GOAL OF THE EXERCISE -
Only the lines below from the one containing "The width and" through the last line should be set down, exactly as written and with no pictures.

Records excerpted from a collection

=-=-=

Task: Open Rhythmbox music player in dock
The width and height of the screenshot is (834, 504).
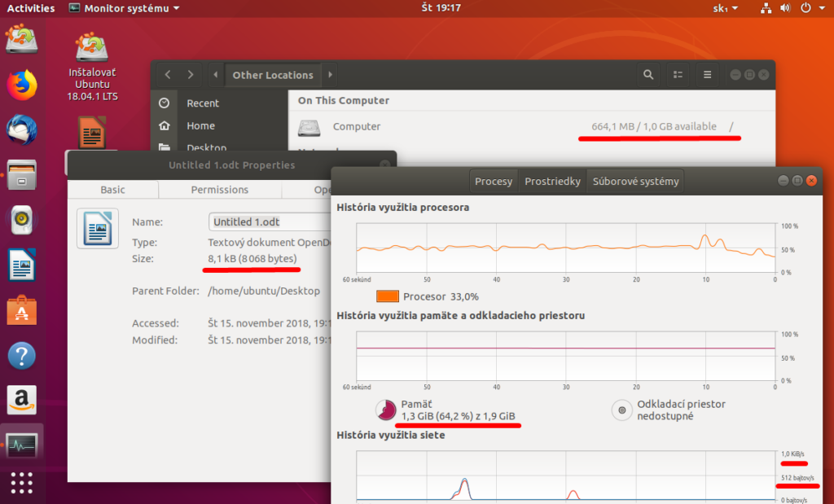Action: pyautogui.click(x=22, y=219)
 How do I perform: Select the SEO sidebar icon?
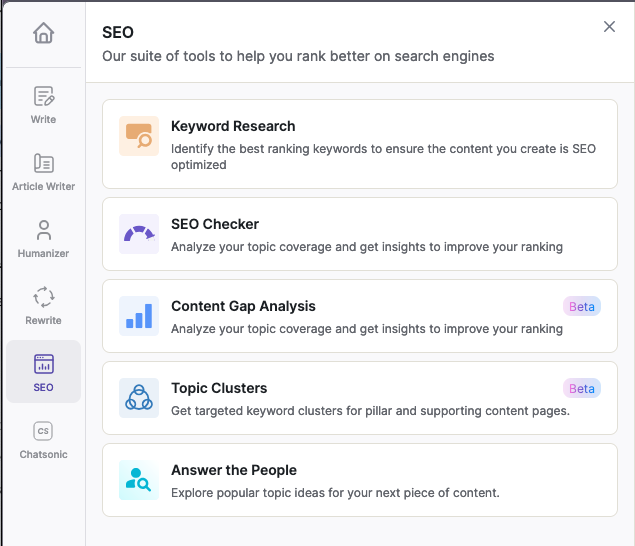[43, 364]
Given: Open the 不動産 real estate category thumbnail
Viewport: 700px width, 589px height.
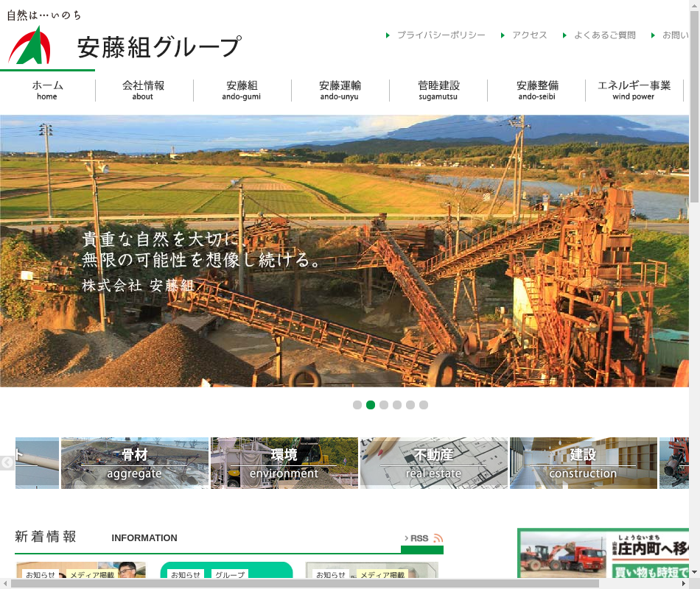Looking at the screenshot, I should point(433,463).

=-=-=

WRITTEN RESPONSE -
The width and height of the screenshot is (834, 504).
Action: pyautogui.click(x=22, y=219)
 How do I perform: Select the SEO sidebar icon?
[43, 364]
Given: Open the 不動産 real estate category thumbnail
Viewport: 700px width, 589px height.
Looking at the screenshot, I should point(433,463).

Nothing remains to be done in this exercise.